## Task to carry out
Retype the line where "Task: Open the text report icon beside 67.65%" appears and each line that follows it down to the last line of the records below. Leave the pictures out.

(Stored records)
__________

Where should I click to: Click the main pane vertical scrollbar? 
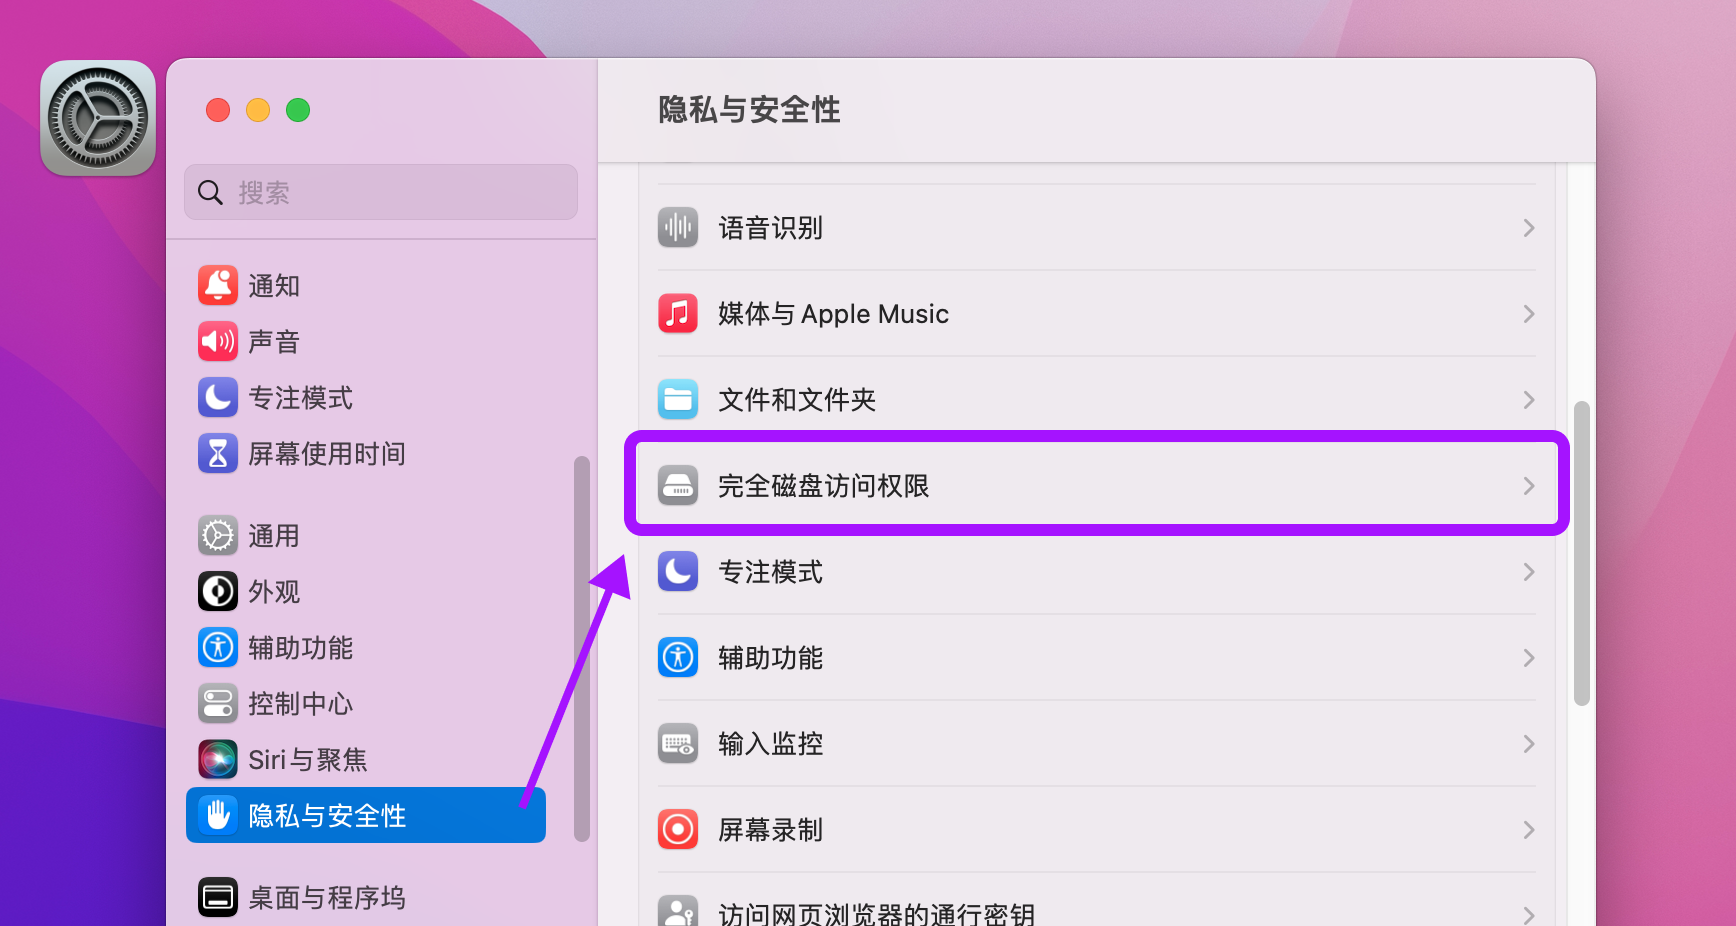[1582, 554]
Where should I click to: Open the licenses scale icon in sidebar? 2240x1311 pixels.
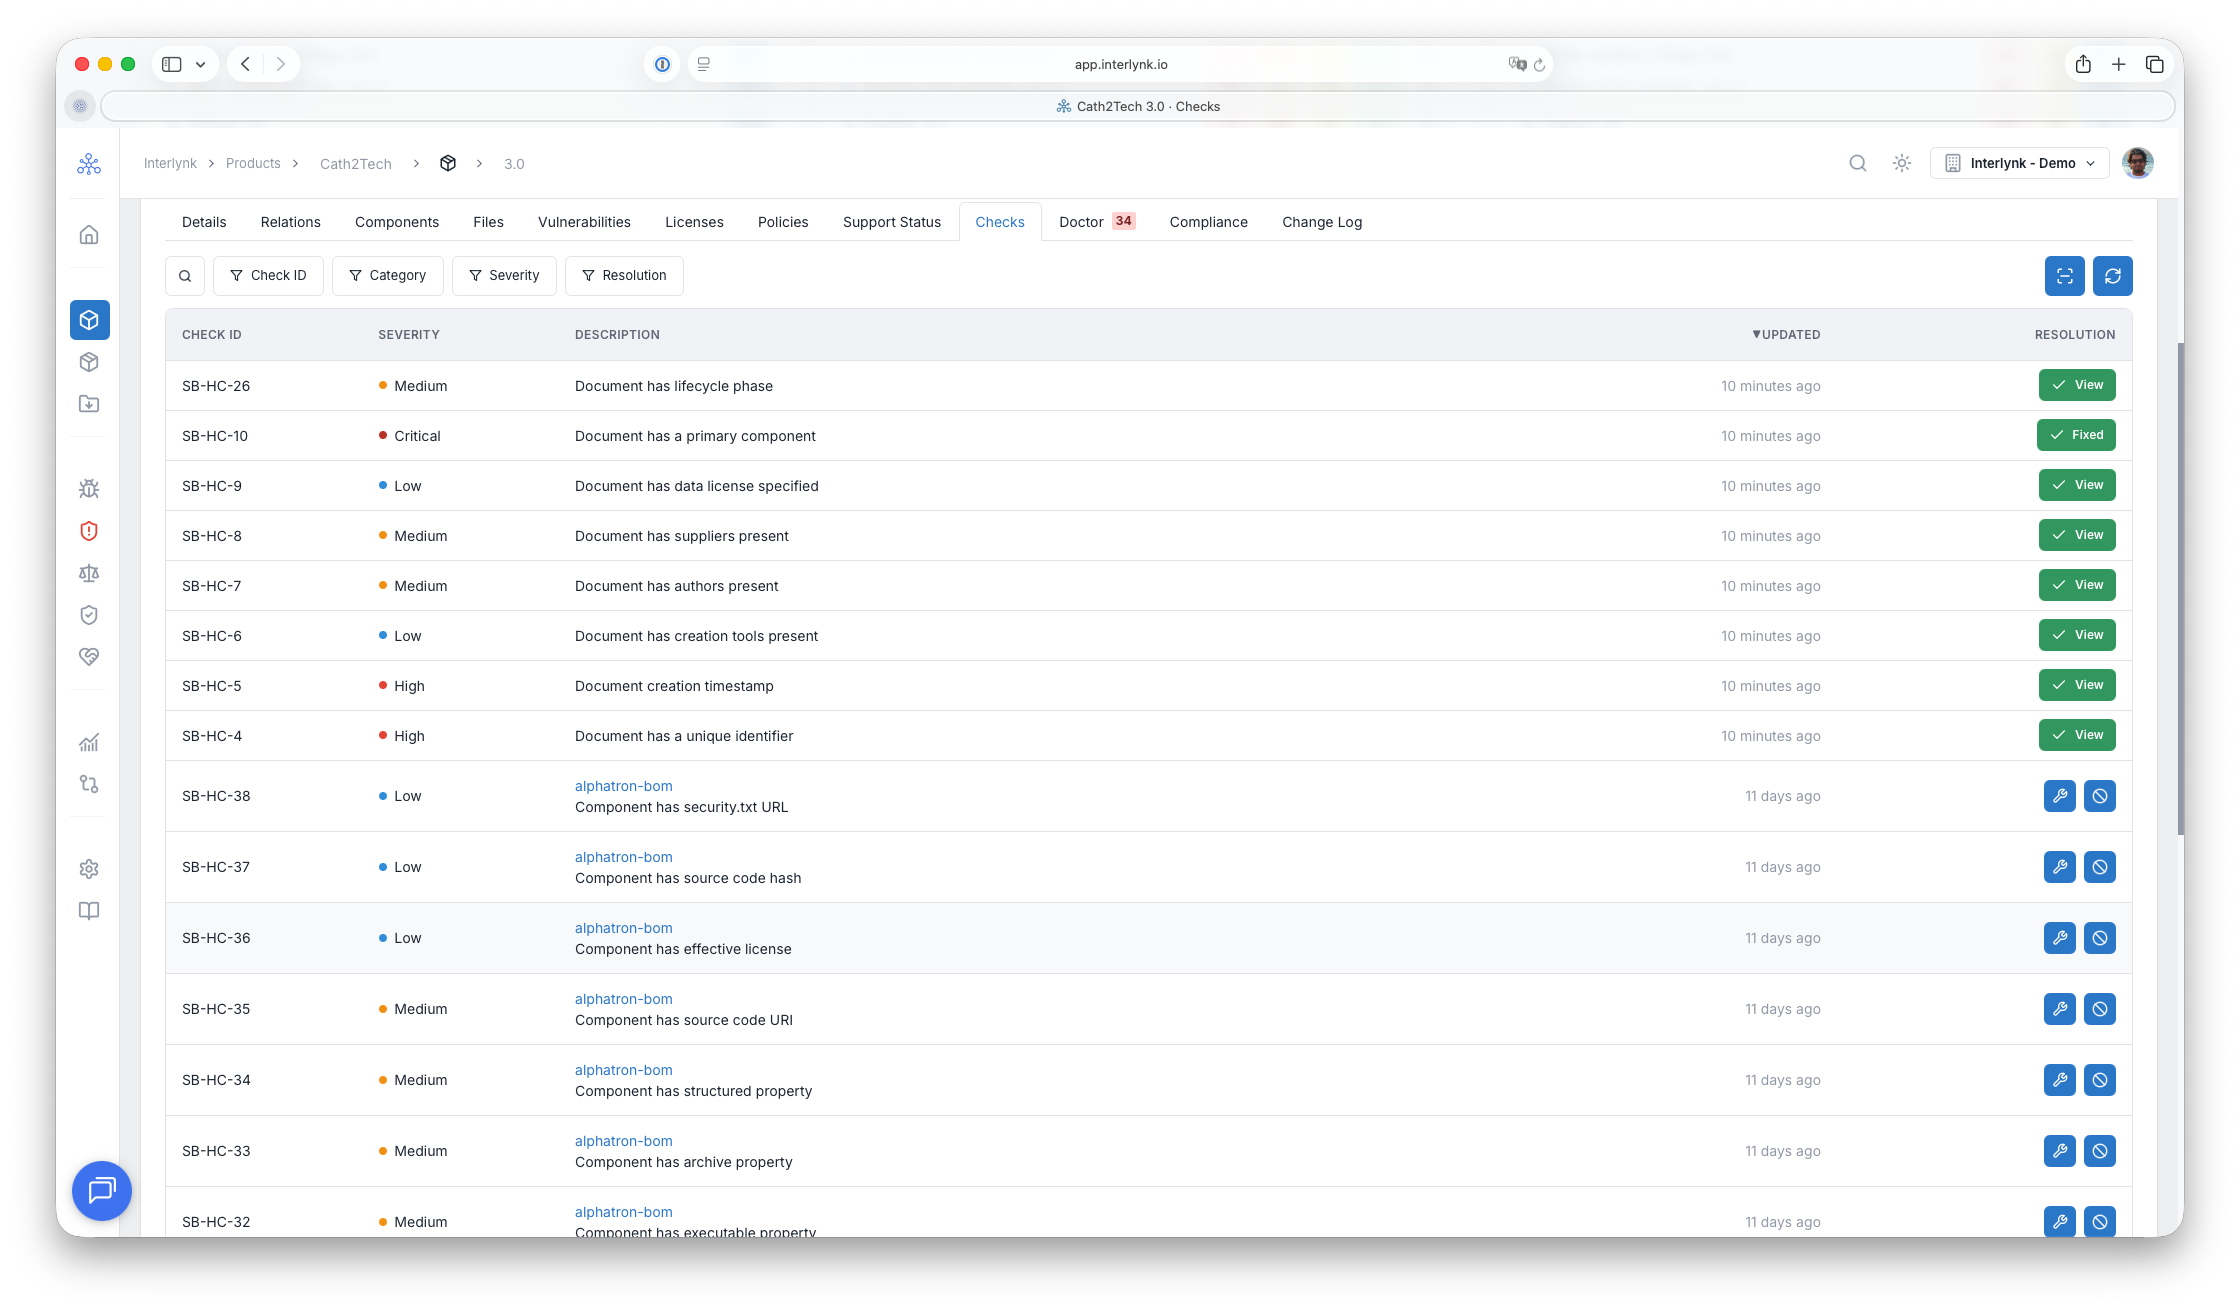89,573
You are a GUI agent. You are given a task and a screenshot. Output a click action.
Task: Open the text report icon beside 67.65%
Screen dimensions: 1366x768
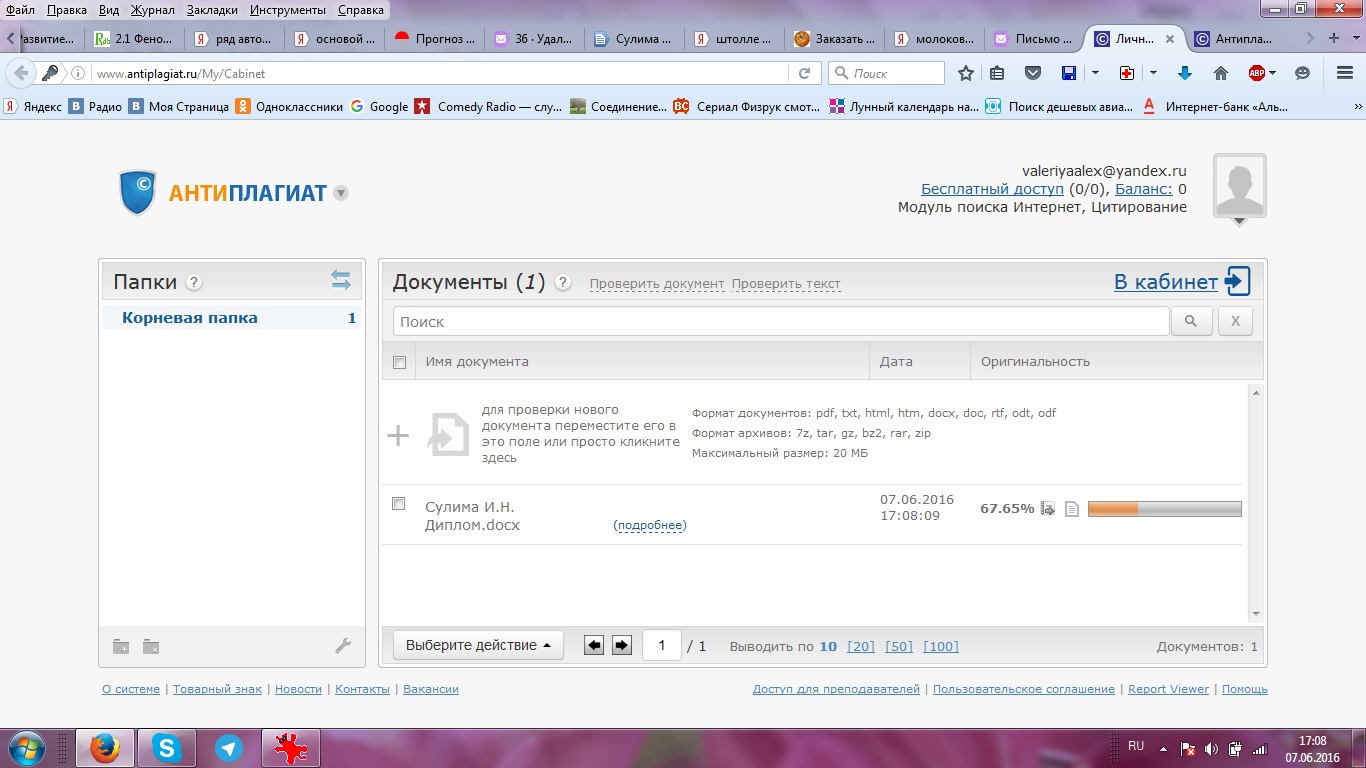pos(1072,509)
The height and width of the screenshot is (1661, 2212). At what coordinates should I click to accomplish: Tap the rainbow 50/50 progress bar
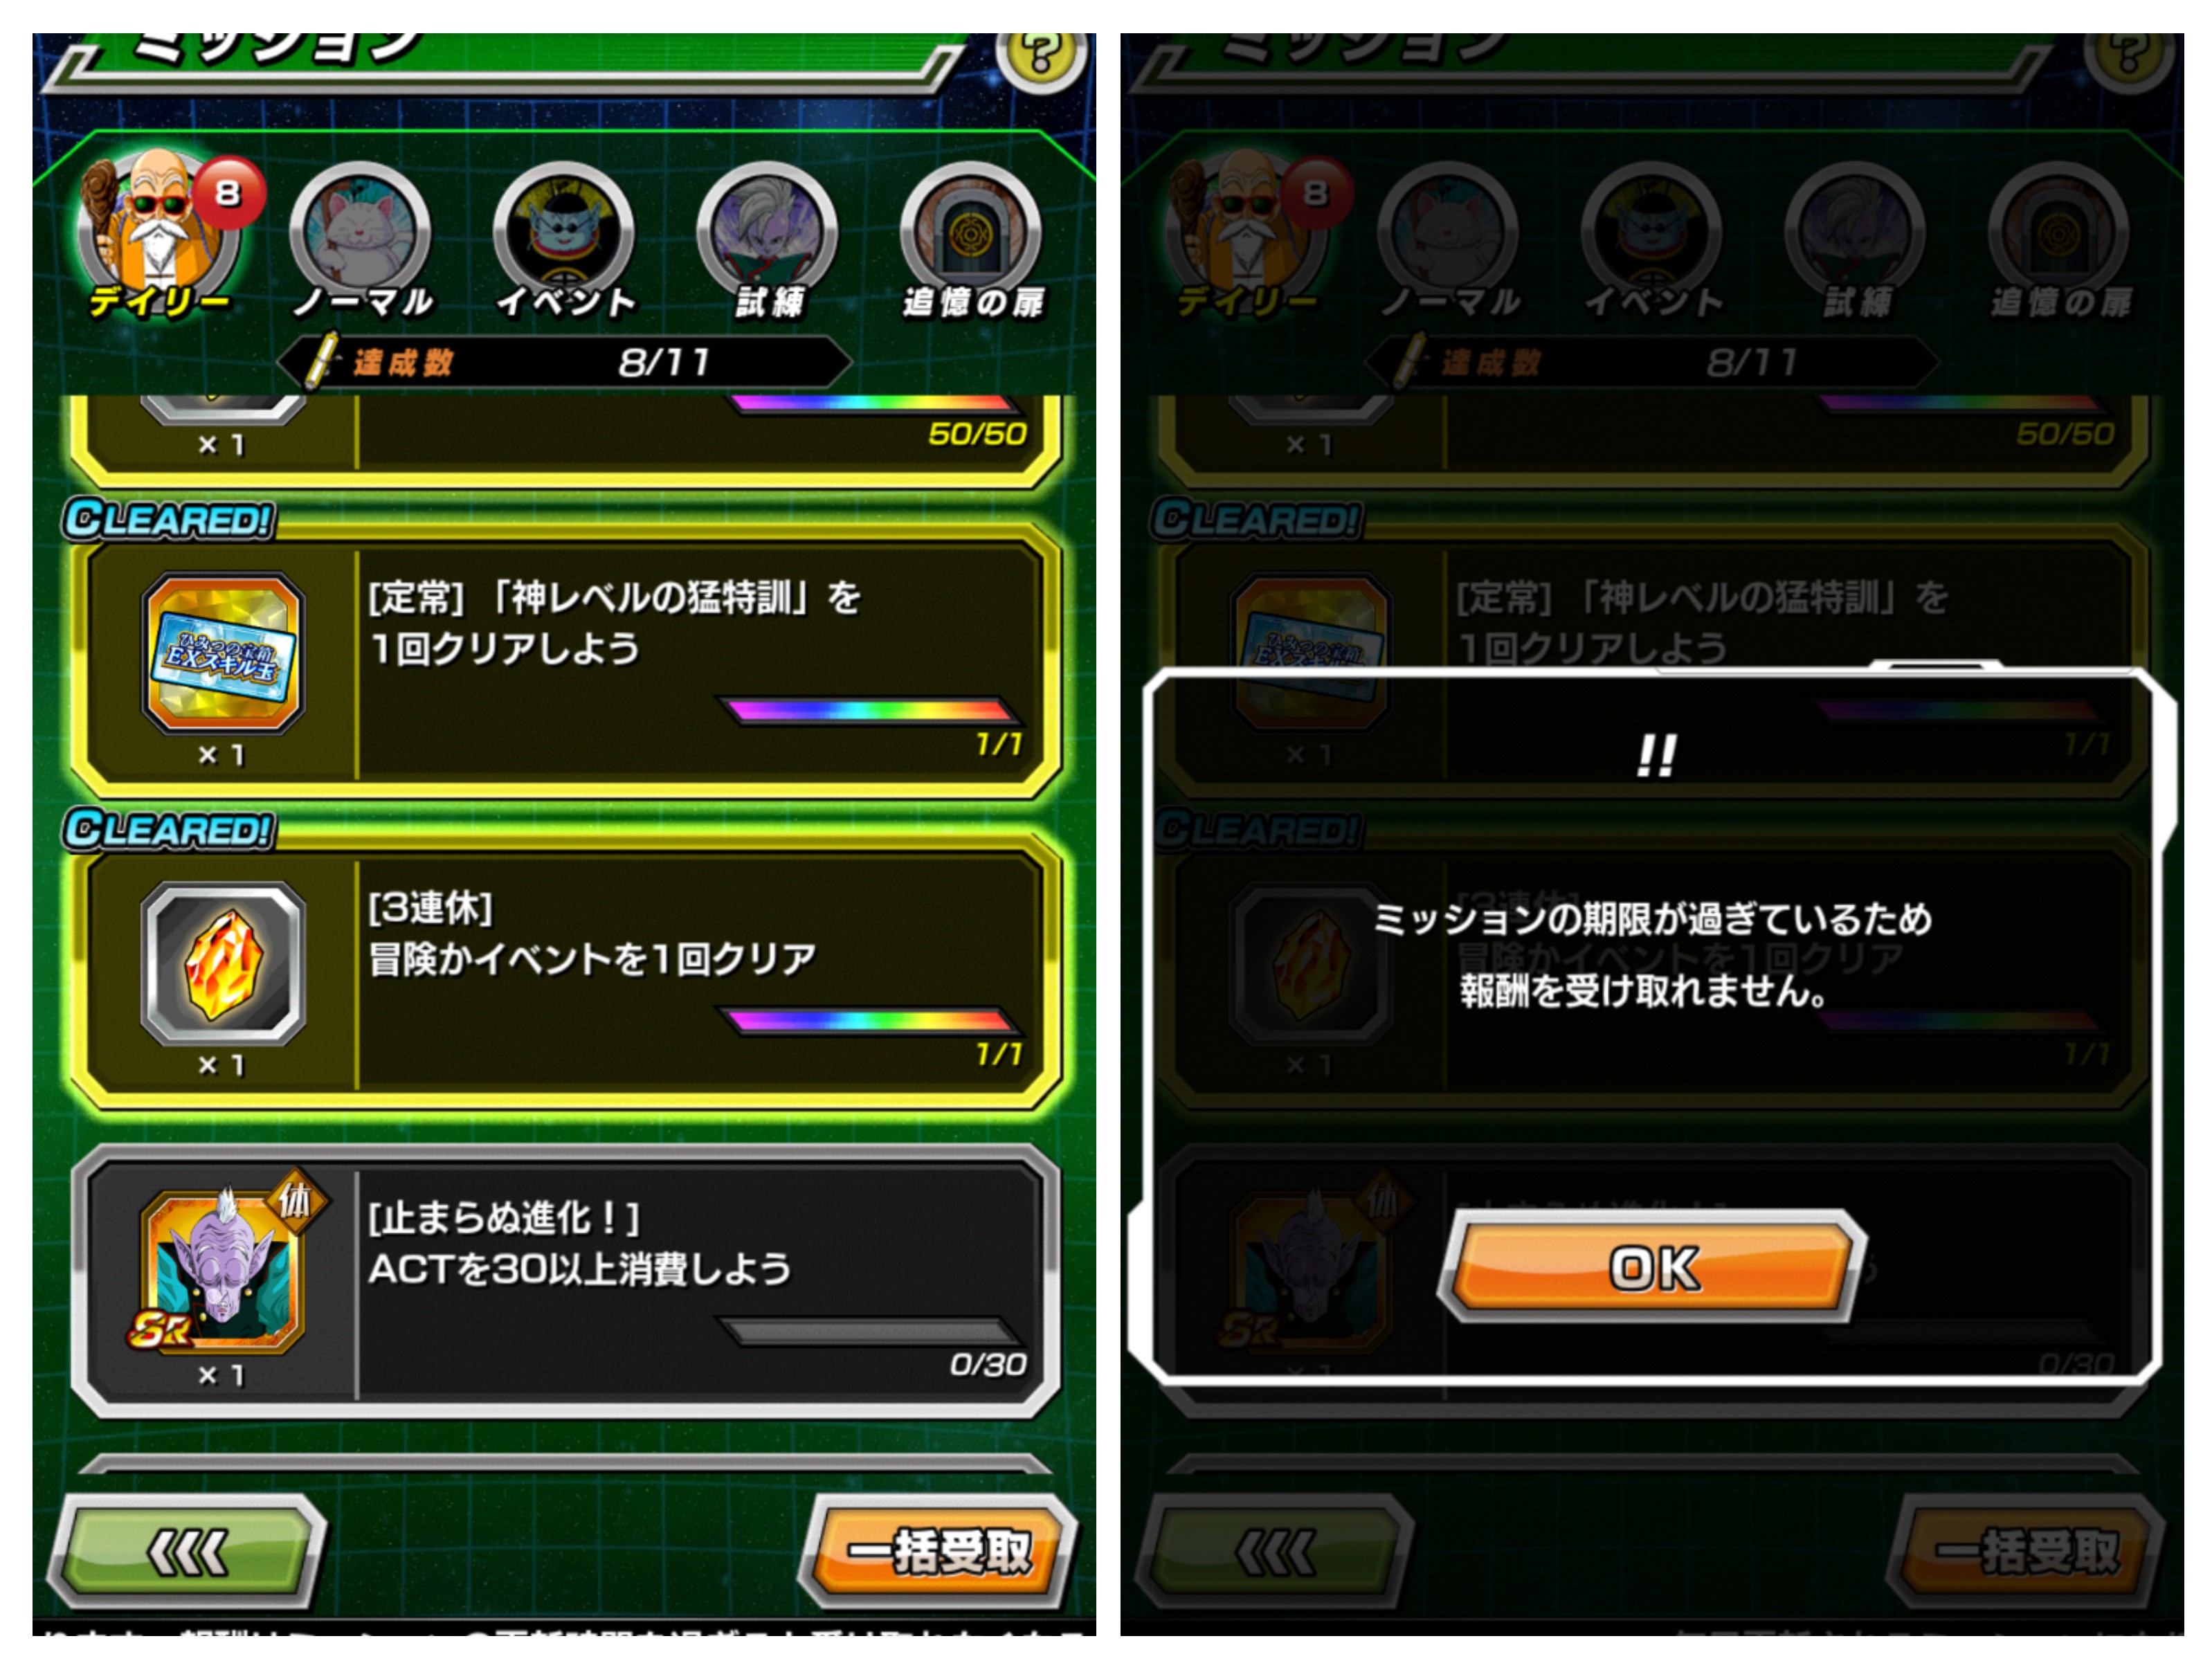872,403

__________

## Exercise answer
Task: Open the text report icon beside 67.65%
Screen dimensions: 1366x768
pos(1072,509)
The height and width of the screenshot is (1661, 2212). At what coordinates should I click to accomplish: Tap the rainbow 50/50 progress bar
872,403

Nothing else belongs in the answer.